Mas isso não basta. É preciso financiar diretamente os cientistas para que desenvolvam suas ideias, e não faz sentido financiar qualquer ideia. Escolhas precisam ser feitas, e para direcionar o dinheiro público são necessários critérios. Como é impossível saber a priori quem fará descobertas importantes, os cientistas usam dois critérios. O primeiro é o histórico do cientista. Se baseia na crença de que pessoas que já fizeram algo relevante têm mais chances de fazer algo importante no futuro. O segundo é que propostas bem elaboradas terão melhores chances de sucesso. Infelizmente esses critérios privilegiam os mais velhos e a falta de ousadia. Cientistas mais velhos geralmente têm um currículo melhor, e ideias que fazem sentido para a maioria não são revolucionárias. Fazia sentido alguém propor que o espaço é curvo e o tempo, compressível? Não é sem razão que muitos argumentam que as grandes descobertas não seriam financiadas pelos sistemas atuais de avaliação.

No sistema científico global, os únicos atores que têm liberdade para atuar com critérios próprios são instituições privadas. Eles podem se dedicar a um único ramo da ciência, ou tentar resolver um único problema. Podem financiar poucos cientistas por longo tempo, ou muitos por pouco tempo. Podem financiar jovens ou escolher cientistas maduros. Essas instituições, apesar de distribuir menos dinheiro que os governos, têm um papel importante no desenvolvimento da ciência.

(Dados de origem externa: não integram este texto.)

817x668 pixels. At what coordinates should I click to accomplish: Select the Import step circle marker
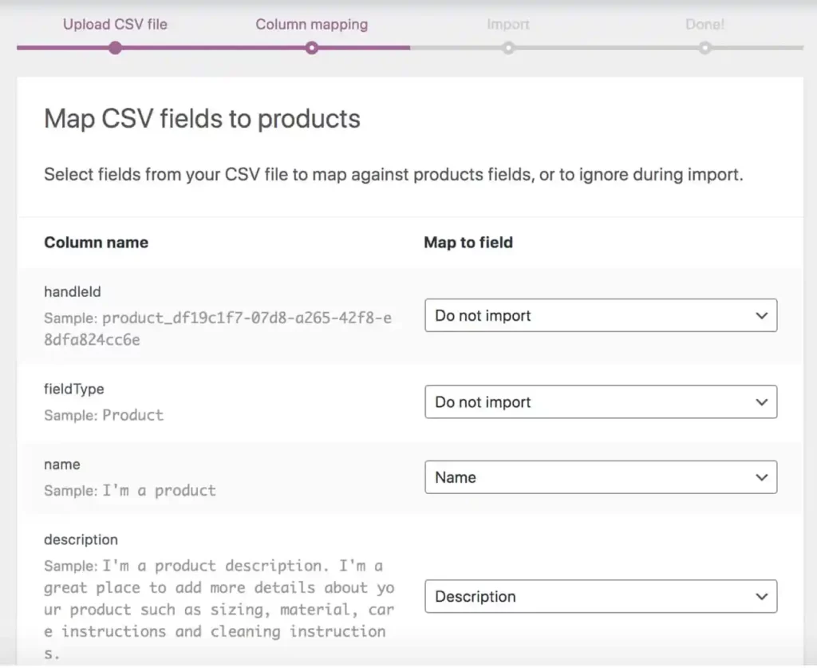(x=508, y=48)
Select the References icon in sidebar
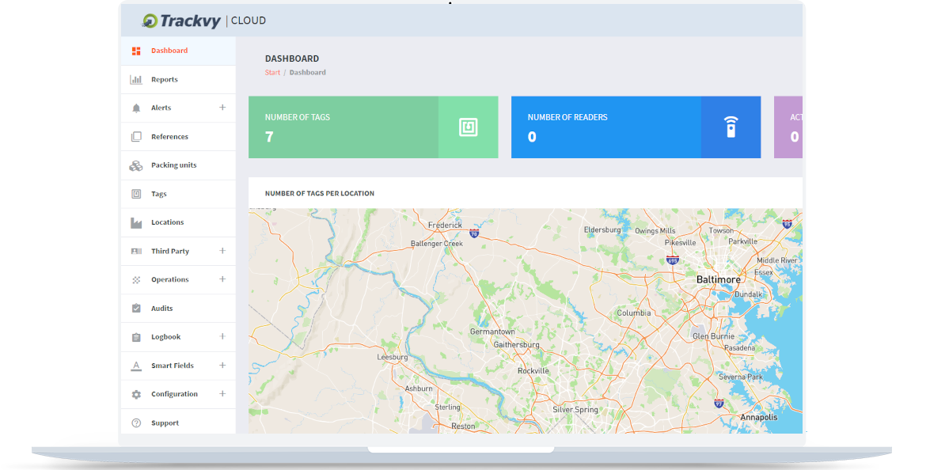 coord(135,136)
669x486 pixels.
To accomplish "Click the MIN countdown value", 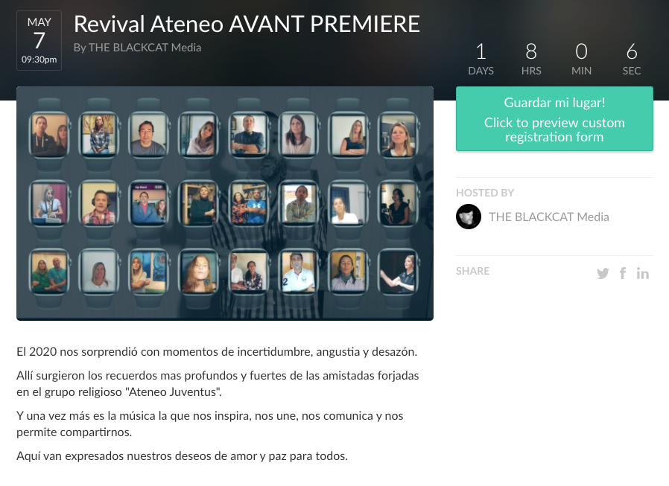I will (582, 51).
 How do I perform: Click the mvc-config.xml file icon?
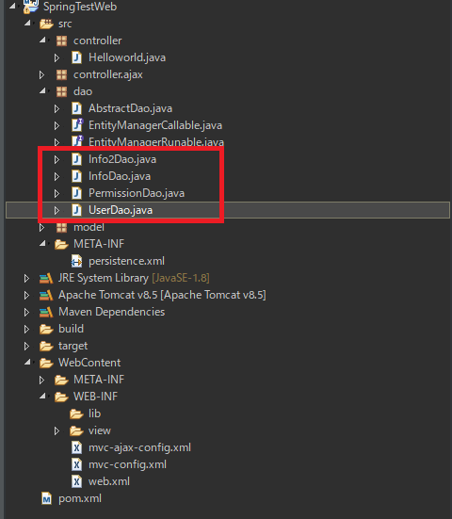click(77, 464)
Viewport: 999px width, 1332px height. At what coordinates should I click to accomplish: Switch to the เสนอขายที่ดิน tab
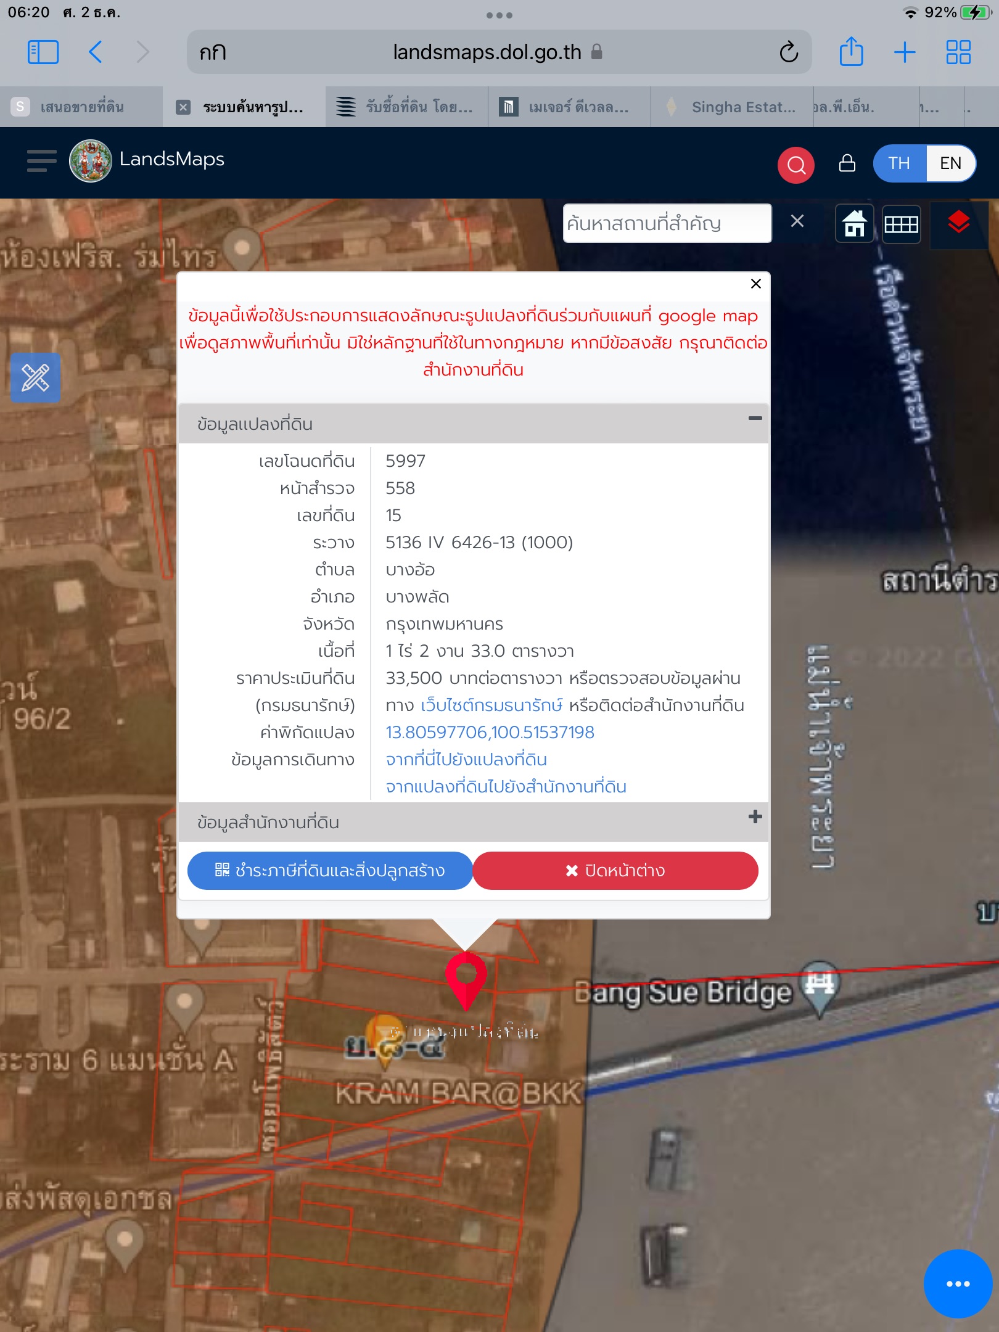point(81,107)
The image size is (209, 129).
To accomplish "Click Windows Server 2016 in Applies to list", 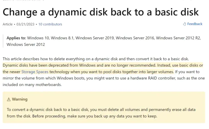I will pyautogui.click(x=135, y=38).
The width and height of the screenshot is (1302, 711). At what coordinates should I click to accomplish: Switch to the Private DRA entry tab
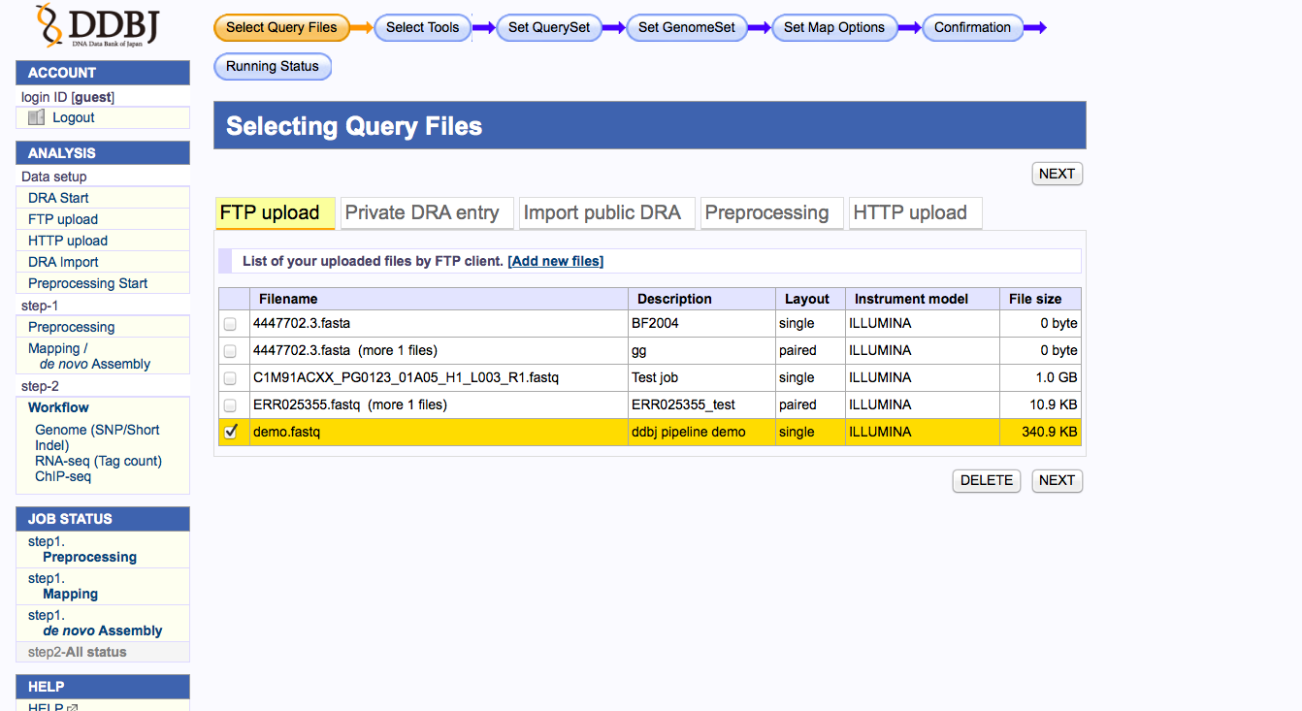coord(422,213)
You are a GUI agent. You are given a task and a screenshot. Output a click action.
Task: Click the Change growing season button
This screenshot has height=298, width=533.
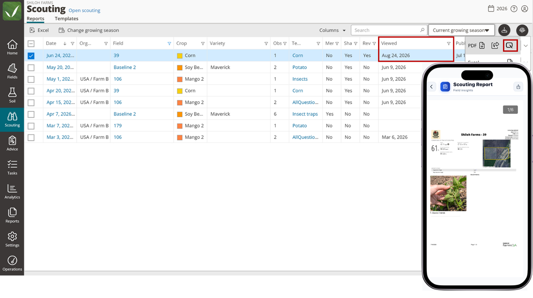click(88, 30)
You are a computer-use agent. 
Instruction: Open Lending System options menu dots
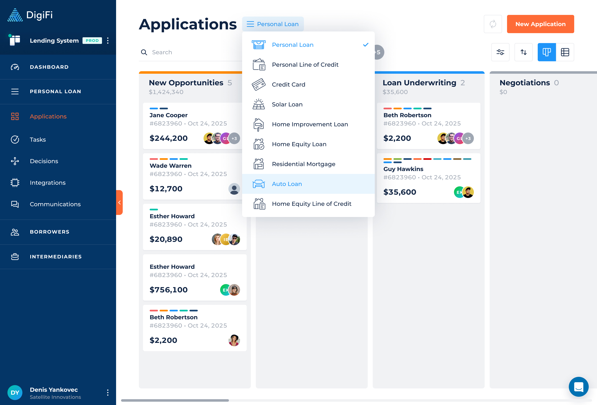[x=108, y=41]
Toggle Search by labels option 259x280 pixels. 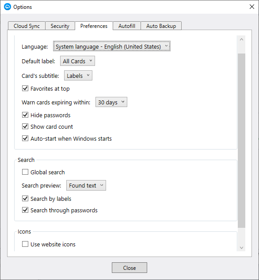25,199
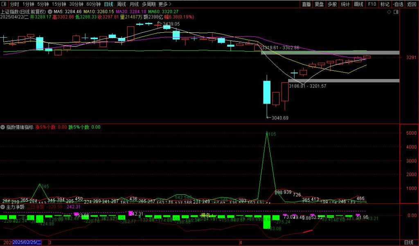
Task: Open the 指数情绪指标 indicator dropdown
Action: (x=3, y=127)
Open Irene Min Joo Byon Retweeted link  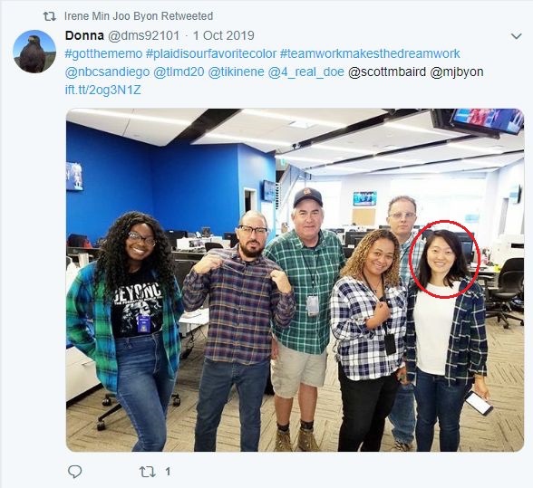139,16
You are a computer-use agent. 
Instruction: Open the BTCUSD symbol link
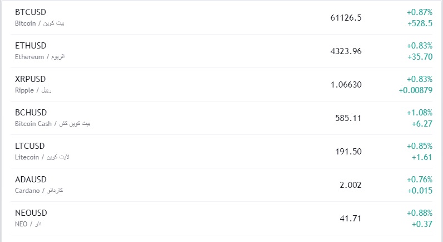pyautogui.click(x=31, y=12)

Agora, o Brasil possui o Serrapilheira (www.serrapilheira.org), uma instituição privada criada para financiar a ciência brasileira. O Serrapilheira nasce eterno, pois não precisa arrecadar dinheiro todo ano. Recebeu um a doação de mais de US$ 100 milhões e vai somente utilizar o rendimento desse fundo para conceder auxílios diretamente a cientistas.

O Serrapilheira fez suas opções. Vai financiar um grupo de cientistas jovens por um ano. Desse grupo, serão selecionados os mais promissores, que receberão uma maior quantidade de dinheiro por um período mais longo. Seu foco será ciências exatas e matemática. O primeiro edital já foi divulgado. Além de financiar jovens cientistas, o instituto pretende disseminar a cultura científica no Brasil, promovendo o pensamento científico entre a população.

Serrapilheira é o nome dados à cobertura de folhas e galhos que se acumula no solo das florestas. É na serapilheira que as folhas se decompõem e liberam os nutrientes que fertilizam o solo. Absorvidos pelas raízes, esses nutrientes dão origem às folhas que, no ano seguinte, voltam à serrapilheira. Vamos torcer para que o instituto estimule descobertas importantes e uma mudança da cultura cientifica no Brasil. Com isso, outros doadores contribuirão para o crescimento do Serapilheira, ajudando a fertilizar o solo onde cresce a ciência brasileira.

Nota do Manager Editor: Esta matéria foi veiculada pela primeira vez na Coluna de Fernando Reinach, no Jornal O Estado de São Paulo, em 22 de julho de 2017.